Exercise tasks:
1. Answer these about the mountain bike forum thread:
(a) Which state does kylen721 plan to move to in the next few years?
(b) According to jjmtb1, what type of front crank does the similarly priced Superfly have?
(c) According to Stuckinmuck, which bike is not nearly as forgiving as the other?
2. Reproduce word for word the passage of the mountain bike forum thread starting at "The geometry as" and ending at "more frivolous lawsuits.".
3. Carry the mountain bike forum thread further, writing on from the point where it stops.

Source document:
# Trek superfly vs Stumpjumper comp carbon vs Raleigh Talus carbon elite



## kylen721 (Oct 10, 2007)

Well I am bike shopping and while I realize that the 3 bikes I am looking at are not exactly beginner bikes I am technically a beginner to the sport. I have loved bikes for quite some time but had mainly ridden on the road I road my first trail in 08 and the next time I road was some amazing single track on my vacation to CO this past summer. After that ride I knew that mountain biking would be a life long hobby of mine and so I am ready to buy a bike.

So far I am leaning toward the superfly but I am having a really tough time narrowing it down for sure. I am riding lots of rocky rooty trails with moderate climbing and overall good flow. I am in TX now but am planning on moving to CO in the next few years.

Thoughts?


----------



## jjmtb1 (Jul 15, 2008)

The similarly priced sf is a triple compared to a double front crank on the stumpy. Fox vs reba. Not much else different. As a beginer or a non beginer it wold be hard to notice much difference. Which ever fits best is the best choice.


----------



## Stuckinmuck (Jul 7, 2009)

The geometry as a beginner of the stumpjumper is going to suit you better. I just made the upgrade from stumpy to SF and am glad I didn't dive into the SF. The SF is not nearly as forgiving as the stumpy.


----------



## pimpbot (Dec 31, 2003)

If you avoid the Specialized products, you don't give the lawsuit happy folks you dollars to encourage more frivolous lawsuits.

Given material:

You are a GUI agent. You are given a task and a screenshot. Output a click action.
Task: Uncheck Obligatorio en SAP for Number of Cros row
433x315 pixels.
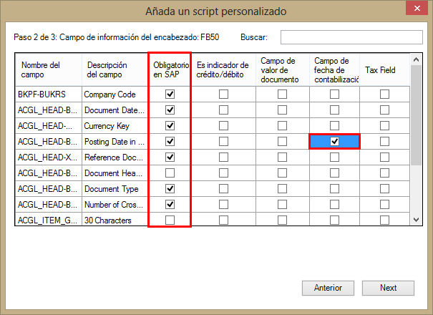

Answers per task:
1.
(a) CO
(b) A triple
(c) The SF (Superfly)

2.
The geometry as a beginner of the stumpjumper is going to suit you better. I just made the upgrade from stumpy to SF and am glad I didn't dive into the SF. The SF is not nearly as forgiving as the stumpy.


----------



## pimpbot (Dec 31, 2003)

If you avoid the Specialized products, you don't give the lawsuit happy folks you dollars to encourage more frivolous lawsuits.

3.
----------



## TwoTone (Jul 5, 2011)

pimpbot said:


> If you avoid the Specialized products, you don't give the lawsuit happy folks you dollars to encourage more frivolous lawsuits.


You out there with the occupy morons?


----------



## pimpbot (Dec 31, 2003)

TwoTone said:


> You out there with the occupy morons?


Nice.

You support a multi million dollar company that sues a one man home run business (who doesn't even make bikes) for merely using the word 'epic' in their business name?

I guess you do.

I'm not sure what one has to do with the other, but why are you so threatened by the occupy folks, you wuss?


----------



## Broncojoe (Feb 17, 2012)

Hey Kylen, Ive got two rides in so far on the Raleigh. It rides super stable and very fast. Great bike. I would definitely encourage you to check it out further. I just built it up recently and I'm looking forward to getting some more time on it.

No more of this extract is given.